Perú aprueba una ley para buscar y exhumar a sus 15.700 desaparecidos

Elena Gonzales Chinquillo busca a sus padres y hermano desde 1983. J. FOWKS

Elena Gonzales Chinquillo busca a sus padres y hermano desde 1983. J. FOWKS

EL PAÍS – Samuel Fernández Gómez ha pasado 25 años escribiendo libros –inéditos– y estatutos para comunidades campesinas en recuerdo de su hijo desaparecido en 1990, tras ser secuestrado por militares, cuando estudiaba agronomía en la Universidad Nacional del Centro. “Soy un desconocido, pero encontré esa solución para hacer algo en homenaje a mi hijo”, relata uno de los familiares de los 15.731 desaparecidos en Perú, según estadísticas del Instituto Médico Legal. El jueves el Congreso aprobó una ley de búsqueda de personas desaparecidas durante el período de violencia 1980-2000 que habilita a la Fiscalía a exhumar e identificar restos con el fin de devolverlos a los familiares, sin necesidad de una denuncia penal previa.

“La norma crea una oficina en el Ministerio de Justicia que permite una vía distinta para las exhumaciones, una política más proactiva de búsqueda de los desaparecidos que no dependa de una denuncia de carácter judicial, sino que el Estado busque de oficio”, explica a EL PAÍS Rafael Barrantes, antropólogo de la oficina del Comité Internacional de la Cruz Roja (CICR) en Perú.

Según la Comisedh, una asociación civil con más de 30 años en la defensa de los derechos humanos, hay más de 6.462 sitios de entierro en el país, a consecuencia de las acciones de violencia del grupo terrorista Sendero Luminoso, las fuerzas armadas –en la lucha contrasubversiva–, y las rondas o comités de autodefensa.

El 80% de los casos de investigaciones fiscales han sido archivadas (cerradas) por el ministerio público.
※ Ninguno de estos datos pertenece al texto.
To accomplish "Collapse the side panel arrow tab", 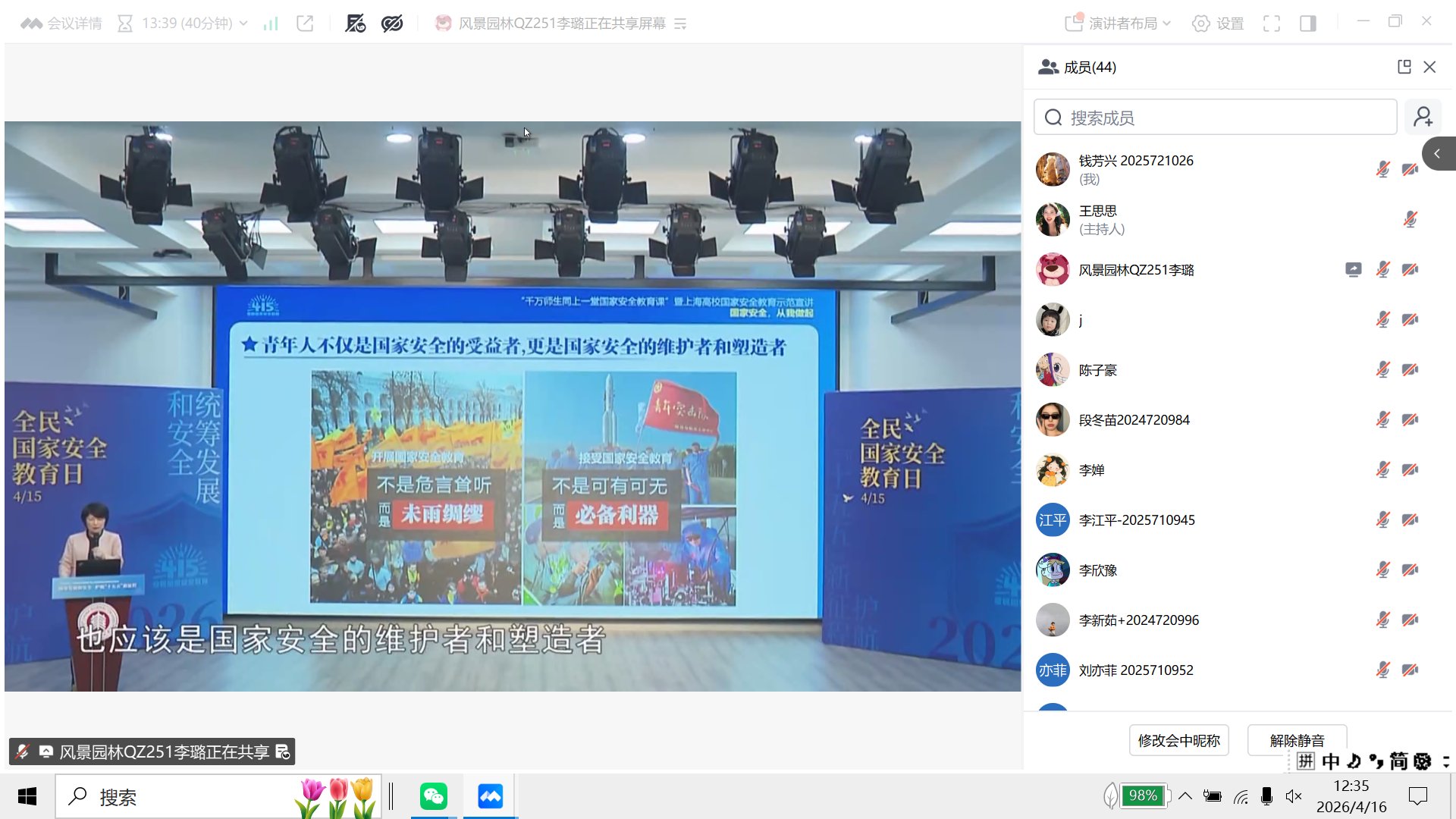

Esto se debe a que la autoridad ministerial no ha identificado al autor del delito y por ello no ordena diligencias de exhumación, indicó en el debate de la ley la congresista Marisol Pérez Tello.

La ley, aprobada con 68 votos, dispone la elaboración de un registro oficial de personas desaparecidas y de sitios de entierro, y un plan para buscarlas. La cifra del Instituto Médico Legal es referencial, por ello el registro debe depurar y centralizar otros registros y fichas ante-mortem realizadas, por ejemplo, por el Equipo Peruano de Antropología Forense, perito independiente.

Pérez Tello refirió además que el Instituto Médico Legal, perteneciente al ministerio público, solo cuenta con 20 forenses que resultan insuficientes para la búsqueda.

“La aplicación de la ley debería suponer mayor inversión, mayor presupuesto, y estrategias distintas de buscar información”, añadió Barrantes. “Por ejemplo, en Guatemala, quienes tienen información sobre una fosa o un desaparecido, van a una asociación local de víctimas, y les preguntan si quieren que su testimonio sea compartido con la Fiscalía”.

Según el especialista de Cruz Roja, “con la ley, una oficina del Ministerio de Justicia organiza y programa la búsqueda, en coordinación con el Ministerio Público”.

La Defensoría del Pueblo, que presentó el proyecto de ley al Congreso, sostiene que hay prevalencia de trastornos psiquiátricos, depresión y ansiedad entre los parientes con familiar desaparecido o fallecido durante los años de violencia. Por ello la norma señala que el Estado debe ofrecer acompañamiento psicosocial y apoyo material y logístico a los familiares de desaparecidos que asistan a las exhumaciones.

El informe final de la Comisión de la Verdad y Reconciliación reportó en 2003 que más del 70% de víctimas de la violencia fueron quechua-hablantes, y la mayoría pobres, con nulo acceso al sistema de justicia.